> Exercise inputs

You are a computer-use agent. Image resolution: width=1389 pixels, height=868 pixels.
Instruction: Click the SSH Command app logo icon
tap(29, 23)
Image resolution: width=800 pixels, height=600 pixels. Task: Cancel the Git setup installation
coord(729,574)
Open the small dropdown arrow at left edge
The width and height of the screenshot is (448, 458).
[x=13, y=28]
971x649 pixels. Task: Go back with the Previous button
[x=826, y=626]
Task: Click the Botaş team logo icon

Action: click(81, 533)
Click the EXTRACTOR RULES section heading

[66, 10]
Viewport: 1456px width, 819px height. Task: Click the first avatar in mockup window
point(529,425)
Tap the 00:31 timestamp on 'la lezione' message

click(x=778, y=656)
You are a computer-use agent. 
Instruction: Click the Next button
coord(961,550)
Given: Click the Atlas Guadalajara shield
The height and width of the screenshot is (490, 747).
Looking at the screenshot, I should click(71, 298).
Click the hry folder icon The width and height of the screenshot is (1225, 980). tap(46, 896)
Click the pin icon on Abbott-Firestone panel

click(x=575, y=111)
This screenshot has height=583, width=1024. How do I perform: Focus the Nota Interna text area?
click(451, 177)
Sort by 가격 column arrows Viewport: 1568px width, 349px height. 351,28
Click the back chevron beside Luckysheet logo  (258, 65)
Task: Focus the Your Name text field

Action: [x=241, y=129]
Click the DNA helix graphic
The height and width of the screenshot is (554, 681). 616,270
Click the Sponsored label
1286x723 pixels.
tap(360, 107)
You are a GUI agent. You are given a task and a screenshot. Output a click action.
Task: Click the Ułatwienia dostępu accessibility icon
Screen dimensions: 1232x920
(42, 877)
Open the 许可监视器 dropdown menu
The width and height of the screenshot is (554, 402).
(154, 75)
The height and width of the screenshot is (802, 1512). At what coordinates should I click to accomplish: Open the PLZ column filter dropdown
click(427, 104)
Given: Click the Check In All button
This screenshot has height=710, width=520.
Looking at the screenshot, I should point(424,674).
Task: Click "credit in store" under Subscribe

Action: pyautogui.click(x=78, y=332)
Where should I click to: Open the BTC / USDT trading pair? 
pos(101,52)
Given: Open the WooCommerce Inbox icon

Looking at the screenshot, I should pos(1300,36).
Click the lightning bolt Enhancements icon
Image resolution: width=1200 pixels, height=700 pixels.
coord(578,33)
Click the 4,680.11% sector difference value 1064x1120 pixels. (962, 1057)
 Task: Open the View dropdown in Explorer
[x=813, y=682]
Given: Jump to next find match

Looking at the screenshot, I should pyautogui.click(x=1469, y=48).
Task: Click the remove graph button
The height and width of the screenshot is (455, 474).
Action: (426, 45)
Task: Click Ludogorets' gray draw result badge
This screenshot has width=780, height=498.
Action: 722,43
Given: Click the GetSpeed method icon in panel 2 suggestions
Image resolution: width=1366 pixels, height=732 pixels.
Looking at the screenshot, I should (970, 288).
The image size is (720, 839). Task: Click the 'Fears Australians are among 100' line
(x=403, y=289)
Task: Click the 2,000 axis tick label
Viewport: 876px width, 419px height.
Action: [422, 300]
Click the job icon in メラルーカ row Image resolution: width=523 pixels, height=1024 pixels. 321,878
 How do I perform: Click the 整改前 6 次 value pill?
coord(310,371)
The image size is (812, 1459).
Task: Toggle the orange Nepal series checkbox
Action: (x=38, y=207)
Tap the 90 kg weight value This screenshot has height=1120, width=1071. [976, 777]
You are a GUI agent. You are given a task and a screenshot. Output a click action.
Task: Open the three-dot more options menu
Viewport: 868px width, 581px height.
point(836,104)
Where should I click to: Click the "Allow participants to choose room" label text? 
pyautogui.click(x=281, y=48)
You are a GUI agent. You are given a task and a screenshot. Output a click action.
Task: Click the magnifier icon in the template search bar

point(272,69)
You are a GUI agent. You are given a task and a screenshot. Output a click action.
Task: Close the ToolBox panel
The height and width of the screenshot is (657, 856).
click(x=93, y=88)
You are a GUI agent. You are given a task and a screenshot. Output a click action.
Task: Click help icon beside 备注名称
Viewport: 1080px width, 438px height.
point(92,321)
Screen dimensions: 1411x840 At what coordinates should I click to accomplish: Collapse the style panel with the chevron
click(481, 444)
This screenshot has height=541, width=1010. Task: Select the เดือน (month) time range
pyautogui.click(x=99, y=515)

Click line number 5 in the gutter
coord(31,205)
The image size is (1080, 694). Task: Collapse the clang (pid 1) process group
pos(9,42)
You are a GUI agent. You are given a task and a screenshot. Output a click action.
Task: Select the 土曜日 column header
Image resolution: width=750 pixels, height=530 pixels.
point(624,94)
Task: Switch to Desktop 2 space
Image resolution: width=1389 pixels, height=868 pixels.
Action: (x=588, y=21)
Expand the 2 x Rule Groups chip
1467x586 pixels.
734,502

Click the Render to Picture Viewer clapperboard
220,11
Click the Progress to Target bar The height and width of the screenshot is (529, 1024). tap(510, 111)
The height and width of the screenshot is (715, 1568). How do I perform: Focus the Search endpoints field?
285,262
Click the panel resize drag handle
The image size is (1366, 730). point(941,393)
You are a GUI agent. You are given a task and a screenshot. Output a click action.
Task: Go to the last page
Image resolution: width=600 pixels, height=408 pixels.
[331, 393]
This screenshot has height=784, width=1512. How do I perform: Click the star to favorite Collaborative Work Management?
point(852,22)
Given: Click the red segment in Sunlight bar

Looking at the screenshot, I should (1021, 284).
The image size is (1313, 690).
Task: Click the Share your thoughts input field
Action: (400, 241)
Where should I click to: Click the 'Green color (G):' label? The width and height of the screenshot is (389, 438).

> Required work
Return exactly the lines that run from the top of the listing above to the line containing "Given: Click the Atlas Guadalajara shield", please, keeping both end lines and leaving out everything else.

> Task answer
You are a computer-use agent. Image resolution: width=1389 pixels, height=868 pixels.
Instruction: Click the SSH Command app logo icon
tap(29, 23)
Image resolution: width=800 pixels, height=600 pixels. Task: Cancel the Git setup installation
coord(729,574)
Open the small dropdown arrow at left edge
The width and height of the screenshot is (448, 458).
[x=13, y=28]
971x649 pixels. Task: Go back with the Previous button
[x=826, y=626]
Task: Click the Botaş team logo icon

Action: click(81, 533)
Click the EXTRACTOR RULES section heading

[66, 10]
Viewport: 1456px width, 819px height. Task: Click the first avatar in mockup window
point(529,425)
Tap the 00:31 timestamp on 'la lezione' message

click(x=778, y=656)
You are a computer-use agent. 
Instruction: Click the Next button
coord(961,550)
Given: Click the Atlas Guadalajara shield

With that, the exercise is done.